Value encompasses a range of shopper perceptions. Our goal was to improve value perception across three focus areas.
As part of my Digital Product Management internship at Lowe's, I led a project focused on enhancing the customer value journey through digital solutions. The brief was open-ended: figure out where customers were leaving value on the table, and propose what we should build next.
The work was grounded in analytics, competitor research, and cross-functional alignment with Loyalty and Engineering. The deliverable was a recommendation set, prioritized using a RICE-style scoring model, that could feed directly into the team's roadmap.
What you'll see below are selected slides from the internship deck, restructured into a PM-flavored case study. Specific metrics and internal flows have been generalized for portfolio use.

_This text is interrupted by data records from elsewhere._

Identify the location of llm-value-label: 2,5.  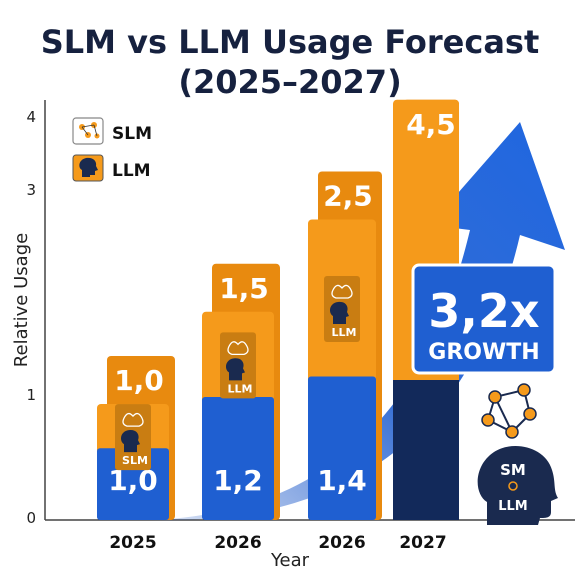
(348, 196).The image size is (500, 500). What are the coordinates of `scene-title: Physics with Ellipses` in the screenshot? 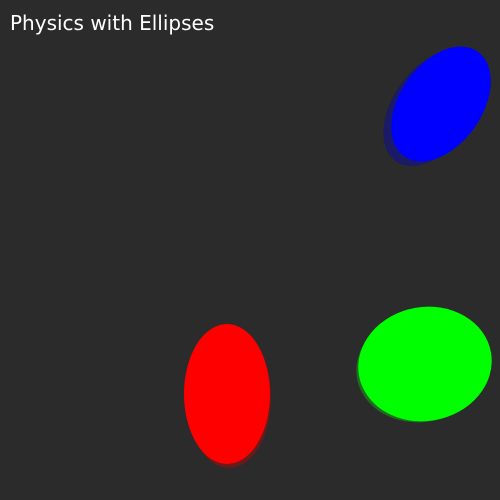 It's located at (112, 23).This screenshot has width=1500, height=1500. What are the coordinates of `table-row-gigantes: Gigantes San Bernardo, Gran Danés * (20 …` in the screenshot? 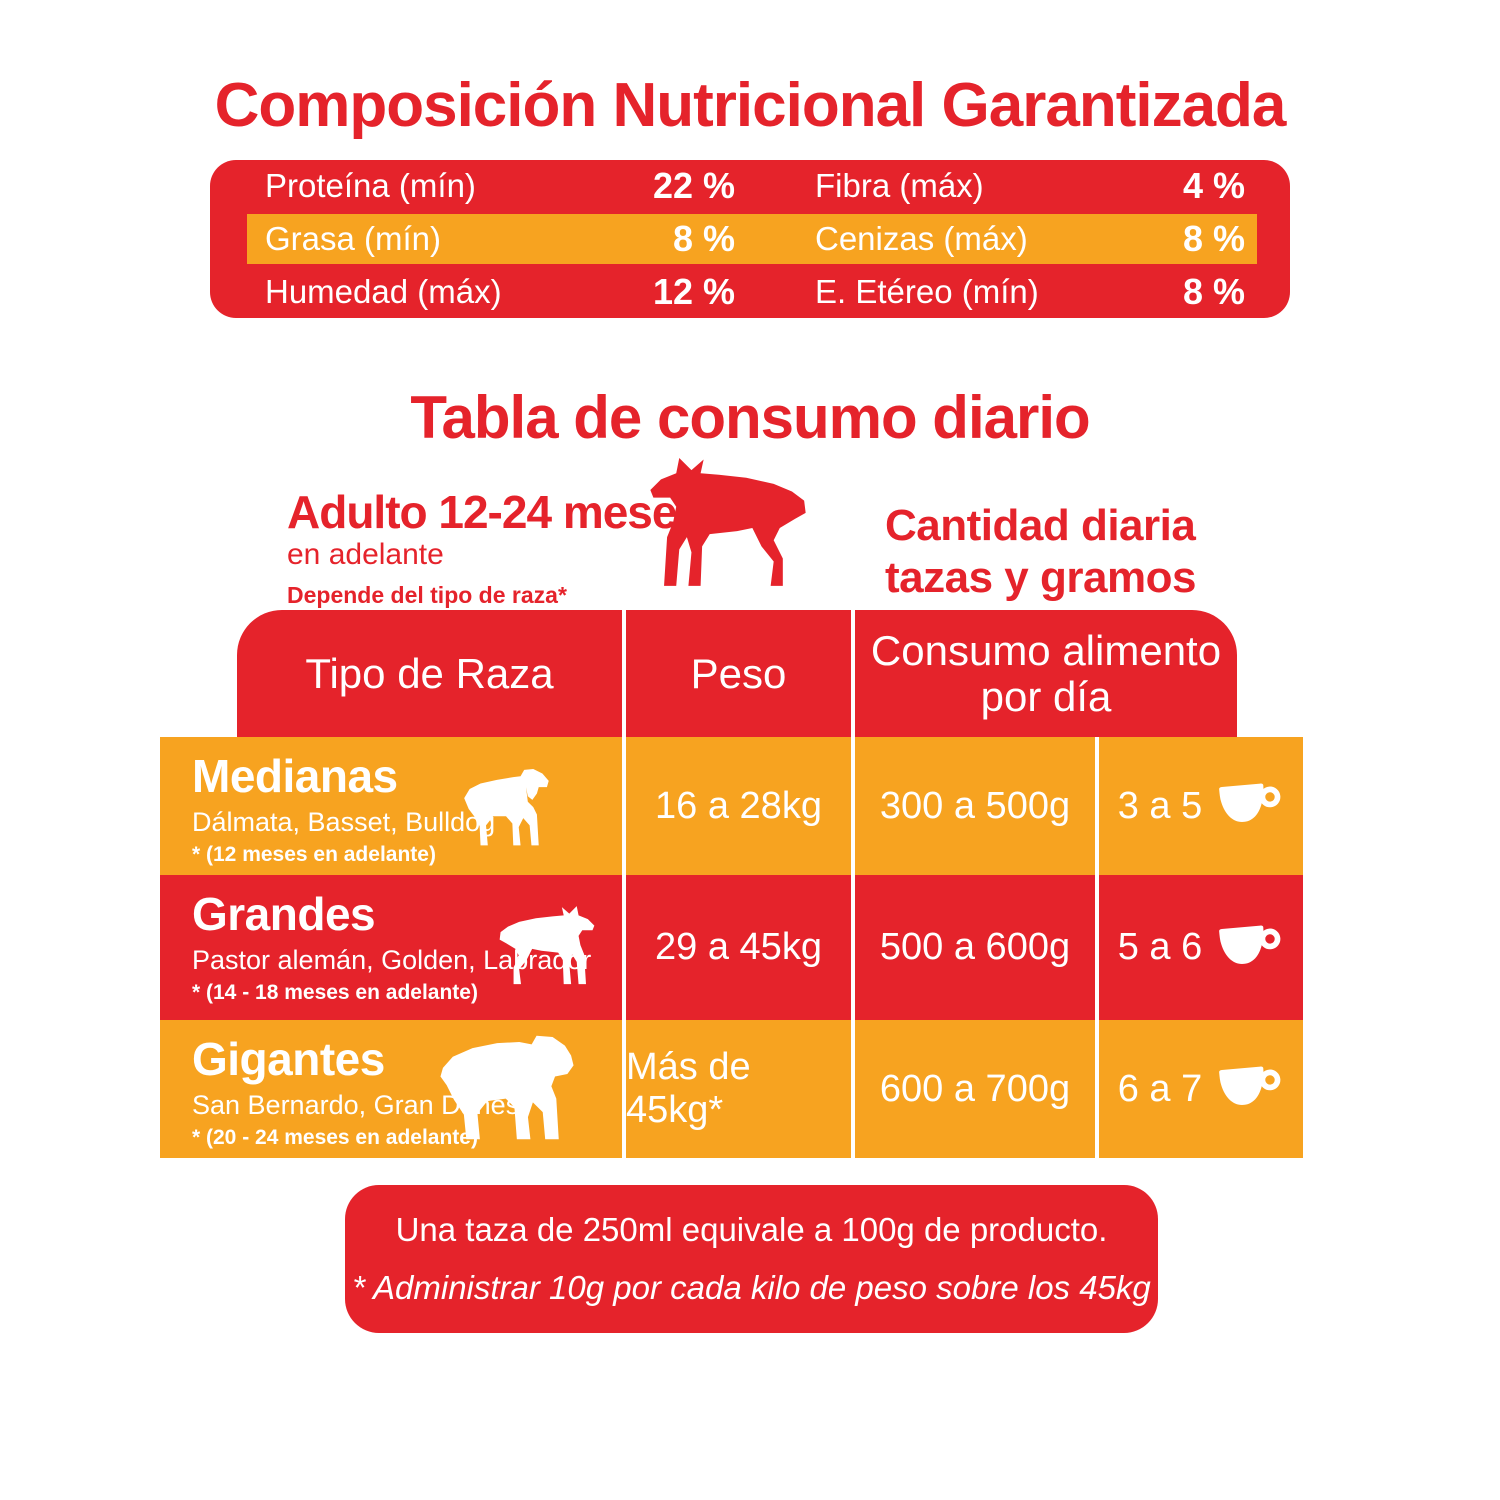 It's located at (732, 1089). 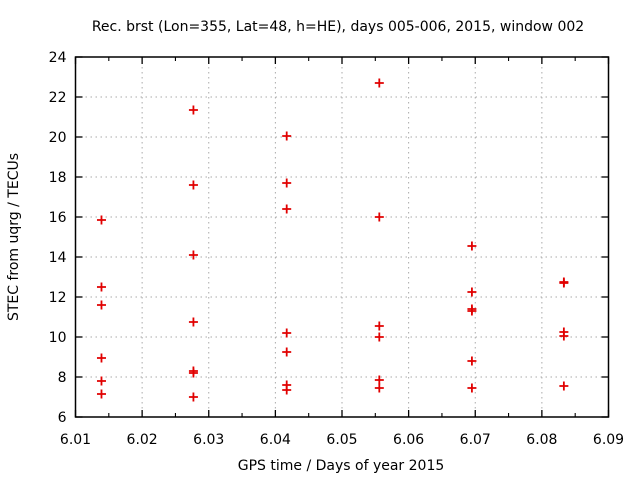 I want to click on x-tick-label: 6.02, so click(x=142, y=440).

Rather than start with a feature backlog, I started with a question: where, in the customer journey, does value perception break down? That question shaped the whole process.
The team operated on an Agile cadence, but the analysis itself was data-led: every recommendation needed to point to a metric, a pattern, or a competitor benchmark before it earned a slot on the deck.
Customer interviews and VoC data converged on the same insight: value isn't one thing. It's a stack. At the bottom, price clarity (literal dollars saved). In the middle, purchase confidence (am I making the right call?). At the top, "why Lowe's" (loyalty, identity, repeat behavior).
Each pillar maps to a different customer voice, a different pain point, and a different KPI. Putting them on a single spectrum let us decide which to invest in first based on Reach × Impact, not gut feel.
How peer retailers visually communicate price and savings on their PDPs — the patterns I benchmarked Lowe’s against when shaping the Price Clarity recommendations.
How peer retailers build confidence at the moment of decision — through trust badges, savings recaps, exclusivity, and reassurance moments in the cart.
How retailers (and a best-in-class loyalty analog) build a clear “come back to us” story — through tiered programs, value-add services, and earned authority signals.
The biggest lesson here wasn't analytical; it was relational. Cross-functional teams build the road, not the PM. My job was to translate ambiguous customer signals into a brief that designers, engineers, and loyalty strategists could actually act on.
I left the internship with a much clearer mental model: good PM work is opinionated about the problem and humble about the solution. Anchor the work in metrics, frame it for the team that has to ship it, and trust them to find the better answer along the way.
If extended, the next chapter would be picking one pillar (likely Price Clarity) and running an end-to-end A/B test on the cart savings recap to validate the V-LTR signal in production.